### Exercise requirements
Your answer must be the full listing, word for word, with no images in it.

Supplied entries START

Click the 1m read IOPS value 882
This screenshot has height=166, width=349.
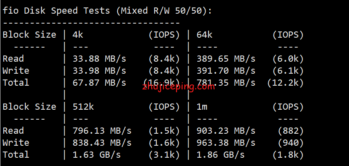click(x=291, y=131)
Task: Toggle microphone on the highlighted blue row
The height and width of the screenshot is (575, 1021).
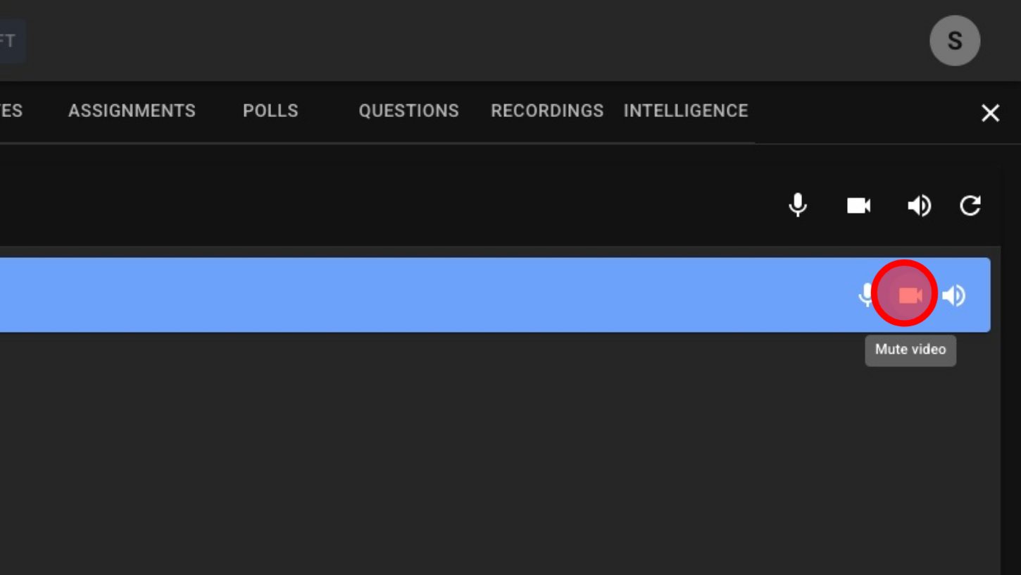Action: tap(865, 295)
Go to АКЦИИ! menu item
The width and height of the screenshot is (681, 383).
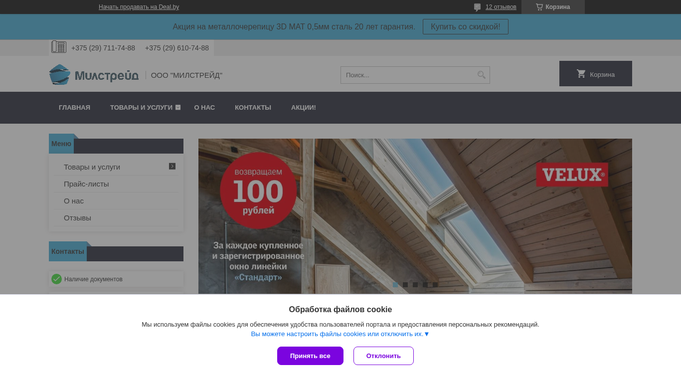[x=304, y=107]
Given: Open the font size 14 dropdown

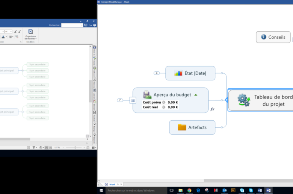Looking at the screenshot, I should tap(11, 32).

Supplied entries END

### Response area
Click the 1m read IOPS value 882
This screenshot has height=166, width=349.
click(x=291, y=131)
Task: Toggle microphone on the highlighted blue row
The height and width of the screenshot is (575, 1021).
Action: tap(865, 295)
Go to АКЦИИ! menu item
The width and height of the screenshot is (681, 383).
[x=304, y=107]
Given: Open the font size 14 dropdown

Looking at the screenshot, I should tap(11, 32).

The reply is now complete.